Would you write out all of the records that follow, exactly as they stand?

• [RECORDS FOR PROCESSING]:
★ ★ ★ ★ ★ ★ ★

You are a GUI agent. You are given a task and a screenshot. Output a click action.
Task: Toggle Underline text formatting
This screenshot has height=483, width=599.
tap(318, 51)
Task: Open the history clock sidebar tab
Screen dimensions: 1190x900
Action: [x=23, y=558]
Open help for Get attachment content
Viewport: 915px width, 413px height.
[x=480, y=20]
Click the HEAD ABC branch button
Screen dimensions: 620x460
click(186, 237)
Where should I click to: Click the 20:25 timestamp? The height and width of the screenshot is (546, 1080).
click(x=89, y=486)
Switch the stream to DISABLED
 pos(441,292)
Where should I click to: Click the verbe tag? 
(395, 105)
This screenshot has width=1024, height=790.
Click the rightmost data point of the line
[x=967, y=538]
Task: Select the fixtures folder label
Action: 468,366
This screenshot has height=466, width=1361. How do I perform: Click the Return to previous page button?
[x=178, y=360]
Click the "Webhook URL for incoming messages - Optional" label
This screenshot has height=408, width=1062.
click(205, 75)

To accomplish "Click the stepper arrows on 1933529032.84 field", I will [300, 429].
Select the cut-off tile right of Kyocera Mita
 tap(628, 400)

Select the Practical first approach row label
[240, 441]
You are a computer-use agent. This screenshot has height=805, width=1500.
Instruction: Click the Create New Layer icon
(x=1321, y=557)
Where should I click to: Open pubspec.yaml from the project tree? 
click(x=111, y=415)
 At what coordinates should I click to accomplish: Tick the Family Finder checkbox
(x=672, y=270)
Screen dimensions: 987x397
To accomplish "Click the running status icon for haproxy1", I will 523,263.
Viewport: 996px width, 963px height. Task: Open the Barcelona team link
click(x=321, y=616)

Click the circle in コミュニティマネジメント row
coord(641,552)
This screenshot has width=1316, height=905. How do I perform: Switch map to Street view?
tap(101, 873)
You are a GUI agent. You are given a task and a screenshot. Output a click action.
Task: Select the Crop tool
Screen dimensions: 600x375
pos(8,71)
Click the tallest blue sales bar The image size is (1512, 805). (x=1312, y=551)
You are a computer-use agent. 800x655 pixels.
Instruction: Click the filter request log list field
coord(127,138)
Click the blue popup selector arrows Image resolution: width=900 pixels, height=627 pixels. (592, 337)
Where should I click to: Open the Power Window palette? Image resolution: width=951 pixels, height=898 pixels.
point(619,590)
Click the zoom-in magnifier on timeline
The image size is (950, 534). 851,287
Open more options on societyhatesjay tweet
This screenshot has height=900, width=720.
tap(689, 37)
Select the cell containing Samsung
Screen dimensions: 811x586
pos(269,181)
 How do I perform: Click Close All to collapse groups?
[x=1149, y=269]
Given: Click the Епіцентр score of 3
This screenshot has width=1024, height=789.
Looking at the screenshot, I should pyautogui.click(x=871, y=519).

★ ★ ★ ★ ★ ★ ★

• [THE COMPLETED TASK]:
You are a GUI agent. You are given a task and a screenshot. Output a click action.
Task: Toggle Underline text formatting
This screenshot has height=483, width=599.
tap(318, 51)
Task: Open the history clock sidebar tab
Screen dimensions: 1190x900
Action: [x=23, y=558]
Open help for Get attachment content
Viewport: 915px width, 413px height.
[x=480, y=20]
Click the HEAD ABC branch button
Screen dimensions: 620x460
click(186, 237)
Where should I click to: Click the 20:25 timestamp? The height and width of the screenshot is (546, 1080).
click(x=89, y=486)
Switch the stream to DISABLED
 pos(441,292)
Where should I click to: Click the verbe tag? 
(395, 105)
This screenshot has width=1024, height=790.
Click the rightmost data point of the line
[x=967, y=538]
Task: Select the fixtures folder label
Action: 468,366
This screenshot has height=466, width=1361. How do I perform: Click the Return to previous page button?
[x=178, y=360]
Click the "Webhook URL for incoming messages - Optional" label
This screenshot has height=408, width=1062.
click(205, 75)

To accomplish "Click the stepper arrows on 1933529032.84 field", I will [300, 429].
Select the cut-off tile right of Kyocera Mita
 tap(628, 400)

Select the Practical first approach row label
[240, 441]
You are a computer-use agent. This screenshot has height=805, width=1500.
Instruction: Click the Create New Layer icon
(x=1321, y=557)
Where should I click to: Open pubspec.yaml from the project tree? 
click(x=111, y=415)
 At what coordinates should I click to accomplish: Tick the Family Finder checkbox
(x=672, y=270)
Screen dimensions: 987x397
To accomplish "Click the running status icon for haproxy1", I will 523,263.
Viewport: 996px width, 963px height. Task: Open the Barcelona team link
click(x=321, y=616)

Click the circle in コミュニティマネジメント row
coord(641,552)
This screenshot has width=1316, height=905. How do I perform: Switch map to Street view?
tap(101, 873)
You are a GUI agent. You are given a task and a screenshot. Output a click action.
Task: Select the Crop tool
Screen dimensions: 600x375
pos(8,71)
Click the tallest blue sales bar The image size is (1512, 805). (x=1312, y=551)
You are a computer-use agent. 800x655 pixels.
Instruction: Click the filter request log list field
coord(127,138)
Click the blue popup selector arrows Image resolution: width=900 pixels, height=627 pixels. (592, 337)
Where should I click to: Open the Power Window palette? Image resolution: width=951 pixels, height=898 pixels.
point(619,590)
Click the zoom-in magnifier on timeline
The image size is (950, 534). 851,287
Open more options on societyhatesjay tweet
This screenshot has height=900, width=720.
tap(689, 37)
Select the cell containing Samsung
Screen dimensions: 811x586
pos(269,181)
 How do I perform: Click Close All to collapse groups?
[x=1149, y=269]
Given: Click the Епіцентр score of 3
This screenshot has width=1024, height=789.
Looking at the screenshot, I should pyautogui.click(x=871, y=519).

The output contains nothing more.